- WRITTEN EXERCISE
In the data below, copy out verbatim every line from the line containing "How do I perform: Click the trigger" to the line containing "click(86, 196)", including both of those lines.

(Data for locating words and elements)

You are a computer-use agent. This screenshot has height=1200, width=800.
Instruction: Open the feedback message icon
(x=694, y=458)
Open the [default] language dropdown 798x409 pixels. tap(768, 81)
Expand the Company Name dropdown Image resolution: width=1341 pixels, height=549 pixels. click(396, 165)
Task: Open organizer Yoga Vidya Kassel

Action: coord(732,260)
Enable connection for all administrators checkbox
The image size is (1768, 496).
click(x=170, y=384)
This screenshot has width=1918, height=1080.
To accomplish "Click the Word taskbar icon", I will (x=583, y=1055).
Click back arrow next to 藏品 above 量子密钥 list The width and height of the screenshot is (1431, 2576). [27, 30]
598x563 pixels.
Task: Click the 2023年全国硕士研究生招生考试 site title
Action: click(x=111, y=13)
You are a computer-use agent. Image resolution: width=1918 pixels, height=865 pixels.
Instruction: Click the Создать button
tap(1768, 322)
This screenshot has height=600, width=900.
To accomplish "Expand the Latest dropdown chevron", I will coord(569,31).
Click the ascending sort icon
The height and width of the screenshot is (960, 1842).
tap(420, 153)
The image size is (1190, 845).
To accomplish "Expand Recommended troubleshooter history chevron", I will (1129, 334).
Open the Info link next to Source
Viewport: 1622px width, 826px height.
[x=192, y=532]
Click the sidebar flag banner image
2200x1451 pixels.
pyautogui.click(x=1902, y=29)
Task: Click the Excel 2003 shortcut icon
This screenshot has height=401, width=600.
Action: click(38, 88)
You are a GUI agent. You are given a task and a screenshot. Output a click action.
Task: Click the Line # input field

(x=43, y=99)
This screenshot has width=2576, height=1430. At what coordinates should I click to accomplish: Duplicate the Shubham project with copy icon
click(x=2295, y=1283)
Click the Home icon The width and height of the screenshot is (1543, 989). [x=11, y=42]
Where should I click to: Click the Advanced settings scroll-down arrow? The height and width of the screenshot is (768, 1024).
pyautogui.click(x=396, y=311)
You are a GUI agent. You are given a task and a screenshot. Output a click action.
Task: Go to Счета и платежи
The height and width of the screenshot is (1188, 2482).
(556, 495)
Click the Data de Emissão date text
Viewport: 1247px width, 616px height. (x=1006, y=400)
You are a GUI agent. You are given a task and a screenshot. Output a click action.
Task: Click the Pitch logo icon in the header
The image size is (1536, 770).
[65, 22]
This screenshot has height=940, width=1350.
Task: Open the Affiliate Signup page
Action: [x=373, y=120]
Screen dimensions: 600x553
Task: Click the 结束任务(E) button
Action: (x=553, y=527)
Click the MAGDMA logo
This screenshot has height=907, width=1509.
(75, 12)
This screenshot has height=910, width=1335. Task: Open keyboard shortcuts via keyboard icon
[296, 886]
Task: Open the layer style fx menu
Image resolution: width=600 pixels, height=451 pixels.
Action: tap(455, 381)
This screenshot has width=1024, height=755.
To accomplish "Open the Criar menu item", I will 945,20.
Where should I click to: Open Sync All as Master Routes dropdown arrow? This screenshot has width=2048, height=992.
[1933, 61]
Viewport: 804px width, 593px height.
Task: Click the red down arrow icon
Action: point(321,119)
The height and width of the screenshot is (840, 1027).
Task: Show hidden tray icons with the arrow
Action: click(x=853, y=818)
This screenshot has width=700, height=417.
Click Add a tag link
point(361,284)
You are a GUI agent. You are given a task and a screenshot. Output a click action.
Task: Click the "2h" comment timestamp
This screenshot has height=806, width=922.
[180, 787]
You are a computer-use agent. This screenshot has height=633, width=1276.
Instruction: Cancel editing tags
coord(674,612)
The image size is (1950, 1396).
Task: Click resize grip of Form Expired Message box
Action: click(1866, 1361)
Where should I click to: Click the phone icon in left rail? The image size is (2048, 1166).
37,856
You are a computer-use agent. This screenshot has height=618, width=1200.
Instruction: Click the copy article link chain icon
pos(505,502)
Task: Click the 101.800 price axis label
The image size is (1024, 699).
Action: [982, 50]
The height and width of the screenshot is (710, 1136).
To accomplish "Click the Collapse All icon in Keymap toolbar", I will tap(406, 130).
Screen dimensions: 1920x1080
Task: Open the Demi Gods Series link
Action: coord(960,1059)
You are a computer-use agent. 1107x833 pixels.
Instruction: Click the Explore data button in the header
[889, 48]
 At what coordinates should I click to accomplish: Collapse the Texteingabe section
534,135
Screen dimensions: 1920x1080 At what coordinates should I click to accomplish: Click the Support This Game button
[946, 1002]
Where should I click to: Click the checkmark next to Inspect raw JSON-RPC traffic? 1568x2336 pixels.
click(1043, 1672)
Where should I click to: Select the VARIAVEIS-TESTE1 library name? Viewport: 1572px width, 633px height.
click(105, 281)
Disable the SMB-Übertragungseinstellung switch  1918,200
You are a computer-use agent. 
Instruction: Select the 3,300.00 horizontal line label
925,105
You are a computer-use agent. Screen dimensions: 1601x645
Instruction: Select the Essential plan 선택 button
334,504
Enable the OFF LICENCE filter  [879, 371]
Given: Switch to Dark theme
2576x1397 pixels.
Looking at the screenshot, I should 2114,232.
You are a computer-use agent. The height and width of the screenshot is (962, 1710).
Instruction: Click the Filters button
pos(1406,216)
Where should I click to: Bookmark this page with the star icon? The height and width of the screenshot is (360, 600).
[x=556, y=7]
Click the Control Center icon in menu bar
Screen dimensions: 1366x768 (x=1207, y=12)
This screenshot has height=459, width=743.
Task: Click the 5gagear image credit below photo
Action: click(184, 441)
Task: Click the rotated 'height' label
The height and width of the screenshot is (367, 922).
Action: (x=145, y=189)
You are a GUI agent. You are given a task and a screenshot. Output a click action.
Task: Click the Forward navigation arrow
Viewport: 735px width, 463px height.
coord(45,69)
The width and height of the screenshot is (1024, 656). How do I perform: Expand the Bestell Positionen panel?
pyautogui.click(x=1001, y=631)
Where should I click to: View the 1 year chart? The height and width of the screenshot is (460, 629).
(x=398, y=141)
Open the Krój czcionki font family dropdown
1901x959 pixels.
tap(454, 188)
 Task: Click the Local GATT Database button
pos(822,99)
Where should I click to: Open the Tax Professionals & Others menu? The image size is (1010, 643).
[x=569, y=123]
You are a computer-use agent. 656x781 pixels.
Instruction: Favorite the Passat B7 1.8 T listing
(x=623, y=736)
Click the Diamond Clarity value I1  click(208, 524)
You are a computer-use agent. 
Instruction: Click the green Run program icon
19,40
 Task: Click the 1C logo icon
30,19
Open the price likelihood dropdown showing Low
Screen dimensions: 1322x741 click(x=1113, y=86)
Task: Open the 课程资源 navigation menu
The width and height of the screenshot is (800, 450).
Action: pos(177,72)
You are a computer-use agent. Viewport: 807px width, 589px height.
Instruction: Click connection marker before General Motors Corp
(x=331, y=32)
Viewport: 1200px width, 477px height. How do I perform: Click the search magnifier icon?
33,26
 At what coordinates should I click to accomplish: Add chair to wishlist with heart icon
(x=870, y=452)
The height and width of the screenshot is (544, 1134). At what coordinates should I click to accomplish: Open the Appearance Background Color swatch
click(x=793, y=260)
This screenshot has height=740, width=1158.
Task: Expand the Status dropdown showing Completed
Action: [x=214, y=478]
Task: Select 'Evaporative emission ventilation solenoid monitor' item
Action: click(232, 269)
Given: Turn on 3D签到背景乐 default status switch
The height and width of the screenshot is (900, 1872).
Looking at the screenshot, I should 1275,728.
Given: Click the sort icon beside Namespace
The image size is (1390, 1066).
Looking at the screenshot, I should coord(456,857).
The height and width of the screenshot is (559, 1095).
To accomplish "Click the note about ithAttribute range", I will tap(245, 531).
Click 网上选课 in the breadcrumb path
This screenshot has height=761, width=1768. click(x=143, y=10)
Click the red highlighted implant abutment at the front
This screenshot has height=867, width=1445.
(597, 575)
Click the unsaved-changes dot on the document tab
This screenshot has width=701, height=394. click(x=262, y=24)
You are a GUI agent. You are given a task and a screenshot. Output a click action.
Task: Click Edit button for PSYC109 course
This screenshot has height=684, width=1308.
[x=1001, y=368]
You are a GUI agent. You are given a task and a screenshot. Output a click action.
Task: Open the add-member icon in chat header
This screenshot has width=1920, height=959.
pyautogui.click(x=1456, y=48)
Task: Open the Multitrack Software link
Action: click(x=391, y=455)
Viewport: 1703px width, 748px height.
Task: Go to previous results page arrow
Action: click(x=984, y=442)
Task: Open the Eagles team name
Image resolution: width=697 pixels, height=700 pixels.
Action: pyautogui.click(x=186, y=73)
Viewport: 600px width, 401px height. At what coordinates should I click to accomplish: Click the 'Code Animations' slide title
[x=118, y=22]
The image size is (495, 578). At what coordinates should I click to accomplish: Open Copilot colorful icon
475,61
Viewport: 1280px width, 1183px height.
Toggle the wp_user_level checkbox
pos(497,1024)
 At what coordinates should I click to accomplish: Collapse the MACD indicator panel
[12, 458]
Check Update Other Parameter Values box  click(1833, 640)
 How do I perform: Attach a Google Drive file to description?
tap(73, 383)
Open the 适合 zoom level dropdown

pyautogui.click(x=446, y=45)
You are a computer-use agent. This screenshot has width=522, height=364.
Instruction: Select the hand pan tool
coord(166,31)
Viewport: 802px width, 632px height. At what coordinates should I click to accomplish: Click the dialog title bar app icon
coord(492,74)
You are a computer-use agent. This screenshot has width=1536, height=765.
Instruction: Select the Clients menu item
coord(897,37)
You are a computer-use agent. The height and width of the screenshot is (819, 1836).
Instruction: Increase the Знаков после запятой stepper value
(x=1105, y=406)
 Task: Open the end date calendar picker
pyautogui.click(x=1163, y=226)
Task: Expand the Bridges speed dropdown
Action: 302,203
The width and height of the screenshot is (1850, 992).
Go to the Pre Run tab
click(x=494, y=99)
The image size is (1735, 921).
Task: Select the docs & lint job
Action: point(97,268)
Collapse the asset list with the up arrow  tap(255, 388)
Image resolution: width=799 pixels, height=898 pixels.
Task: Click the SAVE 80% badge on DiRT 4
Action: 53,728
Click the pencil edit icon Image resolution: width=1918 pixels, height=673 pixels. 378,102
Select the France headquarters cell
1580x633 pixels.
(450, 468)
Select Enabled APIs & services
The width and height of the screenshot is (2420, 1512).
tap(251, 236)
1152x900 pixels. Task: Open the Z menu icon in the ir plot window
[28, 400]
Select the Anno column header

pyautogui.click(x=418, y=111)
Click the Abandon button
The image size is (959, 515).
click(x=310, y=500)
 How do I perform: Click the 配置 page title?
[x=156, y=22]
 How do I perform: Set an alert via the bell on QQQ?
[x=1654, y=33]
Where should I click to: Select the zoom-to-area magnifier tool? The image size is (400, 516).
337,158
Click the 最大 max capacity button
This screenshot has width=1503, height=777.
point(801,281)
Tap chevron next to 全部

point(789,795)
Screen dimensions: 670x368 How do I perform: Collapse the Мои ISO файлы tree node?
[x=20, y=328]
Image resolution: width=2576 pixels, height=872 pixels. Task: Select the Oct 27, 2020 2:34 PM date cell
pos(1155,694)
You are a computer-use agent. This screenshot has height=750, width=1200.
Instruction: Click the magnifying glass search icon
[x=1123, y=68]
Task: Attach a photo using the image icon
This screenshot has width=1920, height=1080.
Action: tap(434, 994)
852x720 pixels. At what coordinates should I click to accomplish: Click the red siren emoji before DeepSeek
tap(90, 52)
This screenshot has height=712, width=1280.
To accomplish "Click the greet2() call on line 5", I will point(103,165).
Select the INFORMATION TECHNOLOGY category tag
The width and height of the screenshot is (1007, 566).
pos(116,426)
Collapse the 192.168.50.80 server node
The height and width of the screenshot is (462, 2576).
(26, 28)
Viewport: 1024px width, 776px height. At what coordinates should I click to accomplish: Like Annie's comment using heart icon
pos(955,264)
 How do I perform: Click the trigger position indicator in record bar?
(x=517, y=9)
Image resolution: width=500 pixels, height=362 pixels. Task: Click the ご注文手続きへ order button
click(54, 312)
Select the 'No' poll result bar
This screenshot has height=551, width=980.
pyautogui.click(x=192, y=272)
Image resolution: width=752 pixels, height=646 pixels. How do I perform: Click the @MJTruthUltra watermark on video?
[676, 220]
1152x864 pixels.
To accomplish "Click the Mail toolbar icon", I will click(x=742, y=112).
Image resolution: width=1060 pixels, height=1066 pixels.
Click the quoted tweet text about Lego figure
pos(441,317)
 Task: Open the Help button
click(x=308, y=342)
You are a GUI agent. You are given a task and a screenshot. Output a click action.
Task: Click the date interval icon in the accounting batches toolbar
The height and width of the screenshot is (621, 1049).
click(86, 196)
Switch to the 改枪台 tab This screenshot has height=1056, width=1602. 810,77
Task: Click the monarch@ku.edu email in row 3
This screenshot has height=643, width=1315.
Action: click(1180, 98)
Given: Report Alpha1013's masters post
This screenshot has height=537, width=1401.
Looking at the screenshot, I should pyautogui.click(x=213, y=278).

- FULL OUTPUT
 How do I perform: Click the trigger position indicator in record bar?
(x=517, y=9)
Image resolution: width=500 pixels, height=362 pixels. Task: Click the ご注文手続きへ order button
click(54, 312)
Select the 'No' poll result bar
This screenshot has height=551, width=980.
pyautogui.click(x=192, y=272)
Image resolution: width=752 pixels, height=646 pixels. How do I perform: Click the @MJTruthUltra watermark on video?
[676, 220]
1152x864 pixels.
To accomplish "Click the Mail toolbar icon", I will click(x=742, y=112).
Image resolution: width=1060 pixels, height=1066 pixels.
Click the quoted tweet text about Lego figure
pos(441,317)
 Task: Open the Help button
click(x=308, y=342)
You are a GUI agent. You are given a task and a screenshot. Output a click action.
Task: Click the date interval icon in the accounting batches toolbar
The height and width of the screenshot is (621, 1049).
click(86, 196)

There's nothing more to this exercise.